Here's the recipe I used from a book simply titled Baking by Chuck Williams. It's not a bad recipe; however, using dried chives didn't really add to the flavor of the bread. I need something with more punch.

Beer Bread


  • 2 1/2 cups flour
  • 2 tablespoons sugar
  • 1 tablespoon baking powder
  • 1 1/2 teaspoons baking soda
  • 1 teaspoon salt
  • 1 table chopped fresh chives or 1 1/2 teaspoon dried
  • 1 1/2 cups beer
  • 1 cup of cheddar cheese

  1. Preheat the oven to 375 degree, and grease a 9-by-5-inch loaf pan.
  2. In a bowl, mix the flour, sugar, baking powder, baking soda, salt, and dill. Stir int he beer and cheese until blended.
  3. Pour and scrap the batter into the pan. Bake until a wood toothpick inserted into the center of the oaf comes out clean, about 50 minutes.
  4. Allow to cool for 10 minutes, and then turn out onto a wire rack.
  5. Enjoy

keep your skillet good and greasy,


Thursday, October 8, 2009

Skillet Apple Cake

There hasn't been much sizzle here at The Greasy Skillet. I could blame it on a hectic schedule or my attempt to fight off an ever-expanding waistline or my determination to solve the mystery of Professor Layton and the Diabolical Box or my addiction to college football. I've just been busy not writing.
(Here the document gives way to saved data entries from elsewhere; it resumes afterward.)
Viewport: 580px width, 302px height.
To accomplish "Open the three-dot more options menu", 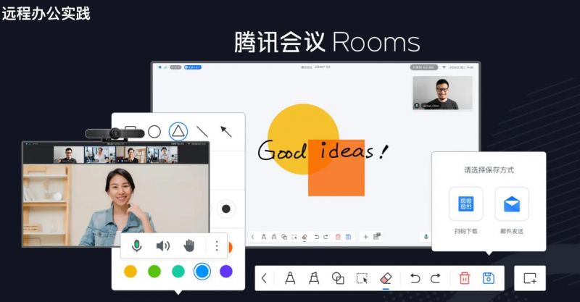I will (216, 246).
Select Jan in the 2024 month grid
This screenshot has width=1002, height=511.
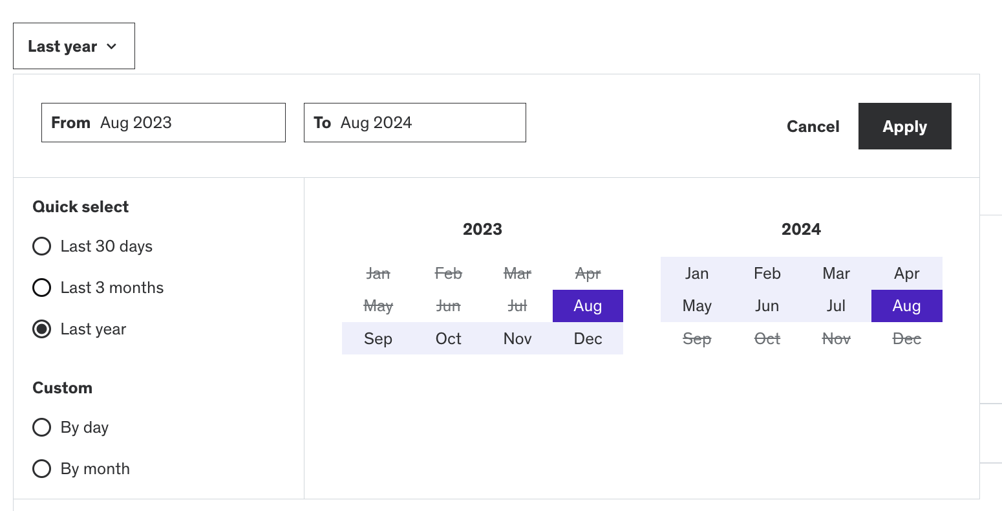pos(696,274)
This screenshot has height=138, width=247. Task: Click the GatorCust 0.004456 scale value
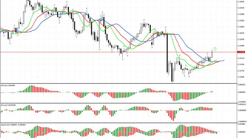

Not writing is definitely easier than writing, but it's much less rewarding and satisfying.

Today I take baby steps to be a more prolific blogger.

Last night I had some mushy apples that demanded to be used, so I turned to a dogeared recipe in the King Arthur Flour Catalogue and prepared an apple skillet cake. With this quick recipe I might have regained my swagger.

Apple Skillet Cake
  • Four large apples
  • 1/3 cup brown sugar
  • 1 teaspoon apple pie spice
  • 1/4 teaspoon salt


  • 1 3/4 cups all-purpose flour
  • 3/4 cup granulated sugar
  • 2 teaspoons bakign power
  • 1/2 teaspoon salt
  • 3/4 cup warm milk
  • 1 large egg
  • 6 tablespoons butter, melted
  • 1 teaspoon vanilla extract


  1. Prehate the oven to 350 degrees. Butter a 9 - 10-inch cast iron skillet.
  2. Combine the apples with the brown sugar, spices, and salt. Set aside.
  3. Combinte the flour, sugar, baking powder, and salt. Set aside.
  4. Mix the warm milk, egg, melted butter, and vanilla. Add to the flour mixture, stirring to combine. Pour into the prepared skillet.
  5. Spoon the apple mxture onto the batter. Evenly distribute apples.
  6. Bake the cake for about 1 hour, until it's brown and a toothpick inserted in the center comes out clean. Remove from the oven, and cool for 30 minutes. As you wait, enjoy the scent wafting through your kitchen. Fantasize about owning an orchard.
  7. Serve it with whipped cream or ice cream.